According to the Minister, the government would continue to be the policy maker but the new independent petroleum regulatory authority would be created and provided with adequate capacity to regulate the industry.
He explained that the new agency would cover the activities of the current petroleum regulatory authorities as well as new responsibilities.
“It will be responsible for the economic, competition, technical, and safety regulation of the gas sector and shall have licensing, investigative, monitoring and dispute resolution powers,” he said not disclosing when the new regulator would be set up.
Nigeria which has the world's ninth-largest proven gas reserves, at 187 trillion cubic feet (tcf), has lost half of it to flaring and re-injection. In the past few months the country has witnessed gas shortages due to militant attacks on gas and oil installations in the southern Niger Delta oil region.
Kachikwu added that most of the investment needed to fix the gas industry would be gathered from the private sector.

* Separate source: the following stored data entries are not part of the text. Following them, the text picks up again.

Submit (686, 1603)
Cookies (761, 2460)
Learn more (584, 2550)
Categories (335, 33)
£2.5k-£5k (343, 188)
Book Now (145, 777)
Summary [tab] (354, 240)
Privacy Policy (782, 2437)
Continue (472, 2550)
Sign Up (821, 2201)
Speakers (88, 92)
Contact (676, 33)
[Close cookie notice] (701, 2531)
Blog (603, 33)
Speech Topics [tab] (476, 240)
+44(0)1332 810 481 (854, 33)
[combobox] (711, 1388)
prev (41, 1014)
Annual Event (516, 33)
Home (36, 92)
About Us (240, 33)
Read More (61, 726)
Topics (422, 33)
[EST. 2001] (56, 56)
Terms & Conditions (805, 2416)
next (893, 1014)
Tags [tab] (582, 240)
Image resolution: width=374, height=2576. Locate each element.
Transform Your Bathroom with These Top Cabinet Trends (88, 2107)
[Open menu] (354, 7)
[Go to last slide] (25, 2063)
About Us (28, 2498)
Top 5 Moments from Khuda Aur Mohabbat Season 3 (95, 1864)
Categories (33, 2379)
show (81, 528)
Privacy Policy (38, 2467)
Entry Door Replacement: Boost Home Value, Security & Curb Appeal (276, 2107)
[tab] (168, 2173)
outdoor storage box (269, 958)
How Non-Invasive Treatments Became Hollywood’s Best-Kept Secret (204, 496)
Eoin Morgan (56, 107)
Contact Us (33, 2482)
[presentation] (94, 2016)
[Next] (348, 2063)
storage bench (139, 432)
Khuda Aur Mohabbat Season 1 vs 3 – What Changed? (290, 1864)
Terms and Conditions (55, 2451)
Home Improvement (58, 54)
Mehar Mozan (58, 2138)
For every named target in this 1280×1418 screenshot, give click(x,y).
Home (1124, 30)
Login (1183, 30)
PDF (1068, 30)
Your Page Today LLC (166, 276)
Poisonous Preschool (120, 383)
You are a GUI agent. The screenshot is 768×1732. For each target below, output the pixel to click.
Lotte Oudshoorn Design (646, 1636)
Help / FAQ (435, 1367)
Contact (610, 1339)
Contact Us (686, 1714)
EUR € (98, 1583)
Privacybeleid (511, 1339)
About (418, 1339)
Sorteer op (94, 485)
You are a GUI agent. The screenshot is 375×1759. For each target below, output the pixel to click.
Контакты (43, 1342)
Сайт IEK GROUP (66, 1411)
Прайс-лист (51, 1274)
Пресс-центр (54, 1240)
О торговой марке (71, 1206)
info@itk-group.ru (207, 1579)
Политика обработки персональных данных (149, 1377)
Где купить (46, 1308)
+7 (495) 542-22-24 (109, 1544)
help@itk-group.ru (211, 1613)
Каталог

The managing director of the Nigerian National Petroleum Corporation (NNPC), Maikanti Baru, said the state energy company requires $51 billion of investment in the midstream and downstream gas sector, of which $35.4 billion would be needed in areas including gas exploration and production activities, power plant projects and fertilizer plants, and another $16 billion investment would also be needed for infrastructure development, port infrastructure and gas transmission.